As to your second question, this stuff had started before I retired 18 years ago and it’s done nothing but gotten worse. There are very few active duty military members that pre-date the beginning of the “kinder and gentler” military and those few there are, only stayed because they support the leftist agenda. The ones that didn’t support the policies are long gone.
That’s not to say that there aren’t plenty of warriors in the ranks – there are; and many of them have the desire and motivation to change things for the better, but they either don’t know how because they’ve never been exposed to alternatives and/or, they don’t have the support of leadership to get it done.
I’m a proud retired “crusty old Chief” and I’m still proud of many of the individual sailors serving in my beloved canoe club, but I’m anything but proud of the organization as it stands right now.
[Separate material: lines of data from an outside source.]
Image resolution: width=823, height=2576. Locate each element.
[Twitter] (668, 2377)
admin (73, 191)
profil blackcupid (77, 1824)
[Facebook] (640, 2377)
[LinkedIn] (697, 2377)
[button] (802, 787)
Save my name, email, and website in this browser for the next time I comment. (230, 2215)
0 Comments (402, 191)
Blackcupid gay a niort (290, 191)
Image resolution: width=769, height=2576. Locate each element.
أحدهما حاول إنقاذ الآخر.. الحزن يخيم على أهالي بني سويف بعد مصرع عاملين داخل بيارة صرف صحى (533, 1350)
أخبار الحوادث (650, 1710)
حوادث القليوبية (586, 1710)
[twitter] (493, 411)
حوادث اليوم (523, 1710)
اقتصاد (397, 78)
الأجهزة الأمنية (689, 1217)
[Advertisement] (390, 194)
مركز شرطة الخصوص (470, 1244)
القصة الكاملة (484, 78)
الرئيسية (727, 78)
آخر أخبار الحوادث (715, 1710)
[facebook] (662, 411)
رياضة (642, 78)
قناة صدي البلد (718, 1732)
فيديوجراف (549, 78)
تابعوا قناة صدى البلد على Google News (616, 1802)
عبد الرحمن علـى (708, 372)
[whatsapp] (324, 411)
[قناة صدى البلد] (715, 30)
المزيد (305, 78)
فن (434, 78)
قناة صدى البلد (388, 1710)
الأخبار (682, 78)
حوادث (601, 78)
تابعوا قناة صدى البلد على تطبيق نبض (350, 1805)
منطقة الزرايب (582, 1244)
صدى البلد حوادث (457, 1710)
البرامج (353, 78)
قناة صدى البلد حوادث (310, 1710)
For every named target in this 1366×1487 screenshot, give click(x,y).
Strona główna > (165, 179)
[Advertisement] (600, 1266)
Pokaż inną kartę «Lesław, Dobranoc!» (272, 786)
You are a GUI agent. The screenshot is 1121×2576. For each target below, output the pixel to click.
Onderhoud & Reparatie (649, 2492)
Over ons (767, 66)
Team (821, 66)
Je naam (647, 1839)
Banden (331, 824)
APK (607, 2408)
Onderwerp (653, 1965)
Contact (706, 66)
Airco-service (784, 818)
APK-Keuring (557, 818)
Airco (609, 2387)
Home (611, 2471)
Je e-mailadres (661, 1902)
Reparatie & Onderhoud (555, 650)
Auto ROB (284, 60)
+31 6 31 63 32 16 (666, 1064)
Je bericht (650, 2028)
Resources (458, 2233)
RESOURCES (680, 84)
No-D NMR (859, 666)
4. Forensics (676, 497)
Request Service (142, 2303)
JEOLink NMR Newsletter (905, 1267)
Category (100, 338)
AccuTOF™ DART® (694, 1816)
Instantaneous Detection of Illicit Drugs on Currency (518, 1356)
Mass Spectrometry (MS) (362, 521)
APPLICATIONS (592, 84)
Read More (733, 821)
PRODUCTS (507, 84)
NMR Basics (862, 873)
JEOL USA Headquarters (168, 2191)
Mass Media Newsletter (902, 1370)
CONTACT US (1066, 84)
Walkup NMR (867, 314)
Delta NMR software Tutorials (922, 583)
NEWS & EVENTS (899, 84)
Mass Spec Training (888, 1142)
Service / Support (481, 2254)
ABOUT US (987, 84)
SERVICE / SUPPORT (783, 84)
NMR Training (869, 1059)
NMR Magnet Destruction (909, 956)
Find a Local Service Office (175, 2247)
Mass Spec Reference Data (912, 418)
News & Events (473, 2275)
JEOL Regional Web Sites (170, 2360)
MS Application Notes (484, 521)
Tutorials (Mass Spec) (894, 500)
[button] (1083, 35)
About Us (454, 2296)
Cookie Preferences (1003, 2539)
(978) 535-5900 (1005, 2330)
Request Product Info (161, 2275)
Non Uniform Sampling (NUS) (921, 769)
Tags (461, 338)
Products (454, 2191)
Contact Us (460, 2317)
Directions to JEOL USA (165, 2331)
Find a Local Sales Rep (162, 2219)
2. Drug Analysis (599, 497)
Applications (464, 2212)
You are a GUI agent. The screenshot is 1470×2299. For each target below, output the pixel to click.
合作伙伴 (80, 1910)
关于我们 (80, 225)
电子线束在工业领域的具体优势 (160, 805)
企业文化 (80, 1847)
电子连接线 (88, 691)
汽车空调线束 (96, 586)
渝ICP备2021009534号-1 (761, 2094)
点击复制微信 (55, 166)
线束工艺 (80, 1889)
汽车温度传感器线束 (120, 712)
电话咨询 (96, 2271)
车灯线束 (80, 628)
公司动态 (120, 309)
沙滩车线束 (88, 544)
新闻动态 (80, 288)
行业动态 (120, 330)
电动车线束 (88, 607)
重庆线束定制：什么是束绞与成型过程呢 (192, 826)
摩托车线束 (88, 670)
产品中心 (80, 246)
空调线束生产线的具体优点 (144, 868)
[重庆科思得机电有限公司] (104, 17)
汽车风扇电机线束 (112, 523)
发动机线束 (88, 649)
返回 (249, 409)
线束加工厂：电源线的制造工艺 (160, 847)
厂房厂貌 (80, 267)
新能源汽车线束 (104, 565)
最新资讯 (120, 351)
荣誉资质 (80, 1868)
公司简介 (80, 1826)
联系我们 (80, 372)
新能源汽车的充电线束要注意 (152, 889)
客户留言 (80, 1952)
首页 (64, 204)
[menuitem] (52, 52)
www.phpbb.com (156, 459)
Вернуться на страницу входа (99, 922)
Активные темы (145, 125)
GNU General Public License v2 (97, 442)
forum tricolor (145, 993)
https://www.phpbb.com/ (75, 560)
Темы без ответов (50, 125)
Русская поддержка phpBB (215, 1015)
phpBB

The current naval leadership and navy environment is an affront to my sensibilities as a veteran and to the memory of what the US Navy once was.
This is on the money. I know Mark Montgomery, I worked with him in the Navy. He didn’t sugar coat things then, and doesn’t now. The sad part we’ve seen this coming since 2008…
This is nothing new at all- the Royal Navy of England fell into a similar sort of nonsense during the Victorian era. At that time, spit & polish (and kissing up) were seen as the way to promotion, and things like proficiency in naval gunnery was utterly unimportant. In fact, it was well understood if a captain just dumped the practice ammo overboard, lest he mar the shiny paint on his boat.
Happily, for them, Admiral Fisher got them into shape in time for WWI.
I guess that’s where Gilbert and Sullivan came up with the song line “he polished the handle so faithfully, that now he is the ruler of the Queen’s Navy”.